À Gustave Flaubert
Ministère de la Marine et des Colonies |
Les nouvelles sont un peu meilleures, mon cher Maître, et je crois que nous allons arriver enfin à quelque chose. J’ai pu, ce matin, voir M. Charme, et j’ai causé fort longtemps avec lui. J’ai eu, je crois, la chance de lui plaire, et il me seconde de toute sa force. C’est M. Bardoux qui n’a pas voulu me demander d’une façon définitive, craignant, disait-il, de me laisser sans place aucune à son départ. Mais M. Charme m’a dit : « Moi, je m’en charge et je vous promets de forcer le ministre à vous trouver quelque chose dans le ministère ; c’est facile et je ne partage pas les hésitations ou les scrupules de M. Bardoux. Si la Marine vous refuse comme délégué, je vous donne ma parole que je vous ferai demander immédiatement d’une façon définitive. » Donc, j’attends encore. On peut, m’a-t-on affirmé, compter sur M. Charme, qui ne promet pas sans tenir. J’espère enfin réussir, j’en ai bien besoin, car cette attente de six semaines, m’a vidé le cerveau. Il y a tant passé d’espérances et de désespoirs, de doutes et de certitudes, de tribulations de toute sorte, qu’il ne peut plus rien faire.

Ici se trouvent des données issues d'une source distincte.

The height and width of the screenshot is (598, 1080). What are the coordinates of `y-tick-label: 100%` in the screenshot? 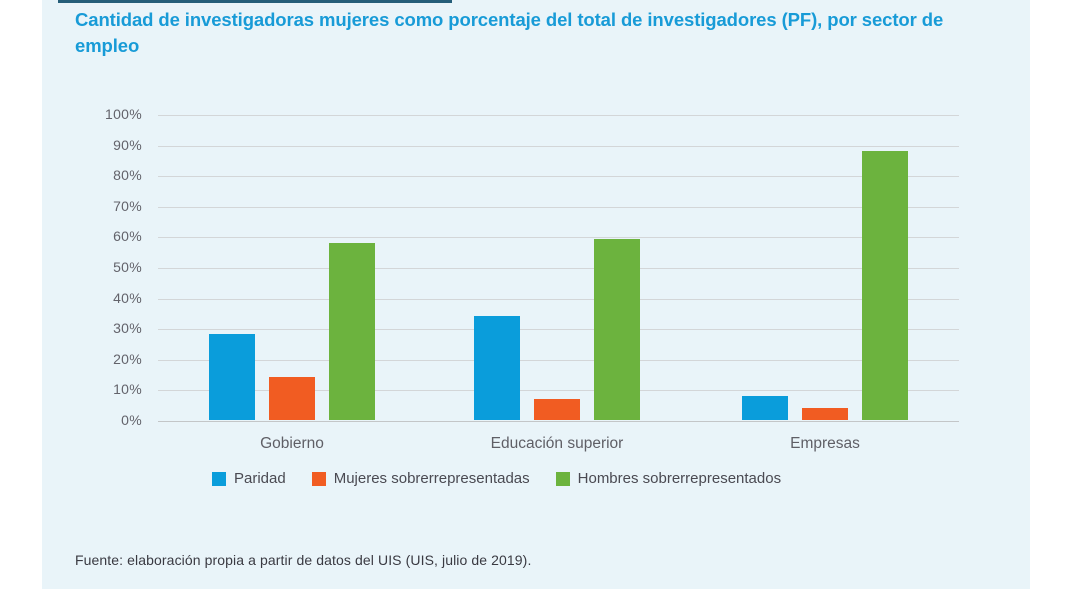 It's located at (123, 114).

Me voici à la fin sans doute, et je vous dois, mon bien cher Maître, de fameux remercîments.
Madame Brainne, chez qui j’ai dîné hier, se plaint que vous la délaissiez.
Je vais ce soir chez les Charpentier. Gambetta y dîne.
Je vous embrasse. Mes compliments bien vifs et respectueux à Madame Commanville.
J’ai une plume de fer, dure, ça me gêne : sans cela, je vous aurais écrit plus longtemps
1.
1 Cf. Flaubert, Correspondance inédite (éd. Conard, tome IV, N° 1096).